I built two programmable resistance decade boxes so far.
However I took a different approach: These are 2 decades in one.
One is paralleling resistors for the range of 1 ohms to a obout 3400 ohms.
Above that a second serial resistance decade is put in serial that contains resistors from 3400 ohms to about 800 K ohm.
So I have a high resolution decade from 1 Ohm to 1.6 M Ohm.
I lives from knowing the exact conductance value of each resistor so it can combine them via succesive approximation to the desired value.
I can use 1% resistors no problem, main thing is: They need to be low tempco.

The unit in the picture is shown in PT100 simulation mode. I use it to simulate all sorts of temperature sensors, conductivity of saline solution and plain resistance of course.
For quick access I added 16 pre-programmable favourite buttons.

I build this in order to improve my embedded C programming skills which were in desperate need of improvement.
Needles to say that the code I wrote is bonkers and eventually got me stuck.

Just wanted to share that with you, so you know you are not alone  ;D

SebastianH:
Very nice!

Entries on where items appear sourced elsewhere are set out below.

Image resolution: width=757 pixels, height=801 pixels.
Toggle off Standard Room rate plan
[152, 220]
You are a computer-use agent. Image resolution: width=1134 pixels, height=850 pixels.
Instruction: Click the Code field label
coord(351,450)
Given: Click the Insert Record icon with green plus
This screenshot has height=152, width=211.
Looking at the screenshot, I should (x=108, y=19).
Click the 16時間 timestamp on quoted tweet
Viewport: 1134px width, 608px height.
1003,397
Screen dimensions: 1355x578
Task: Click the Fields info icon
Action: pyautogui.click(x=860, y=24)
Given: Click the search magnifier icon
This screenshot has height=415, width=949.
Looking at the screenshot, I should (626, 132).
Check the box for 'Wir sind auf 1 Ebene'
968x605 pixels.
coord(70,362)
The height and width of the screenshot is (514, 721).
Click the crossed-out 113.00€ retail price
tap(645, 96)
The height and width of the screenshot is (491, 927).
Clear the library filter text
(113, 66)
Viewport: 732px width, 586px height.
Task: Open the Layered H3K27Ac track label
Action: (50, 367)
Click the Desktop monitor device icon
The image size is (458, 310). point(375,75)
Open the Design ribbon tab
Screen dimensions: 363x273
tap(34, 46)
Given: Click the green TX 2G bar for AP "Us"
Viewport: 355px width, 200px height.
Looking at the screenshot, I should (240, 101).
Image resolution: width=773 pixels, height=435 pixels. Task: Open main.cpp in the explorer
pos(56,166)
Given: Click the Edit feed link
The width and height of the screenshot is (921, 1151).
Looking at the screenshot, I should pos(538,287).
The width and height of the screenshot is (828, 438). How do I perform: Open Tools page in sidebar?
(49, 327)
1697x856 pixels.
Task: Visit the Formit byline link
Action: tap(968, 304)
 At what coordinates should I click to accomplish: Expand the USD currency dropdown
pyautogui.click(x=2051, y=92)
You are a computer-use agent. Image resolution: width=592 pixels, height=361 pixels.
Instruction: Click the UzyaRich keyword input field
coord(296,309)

If you don't mind me asking: Are you willing to share the schematics of the resistor networks?

zapta:
Looks great. Initially I thought that you repurposed an old HP case.

What is the topology of the resistors/relays network?  Trying to understand how the resistances of the relays factor in, especially in low settings.

shapirus:
I want to hear how this thing sounds in action. It must be really sweet.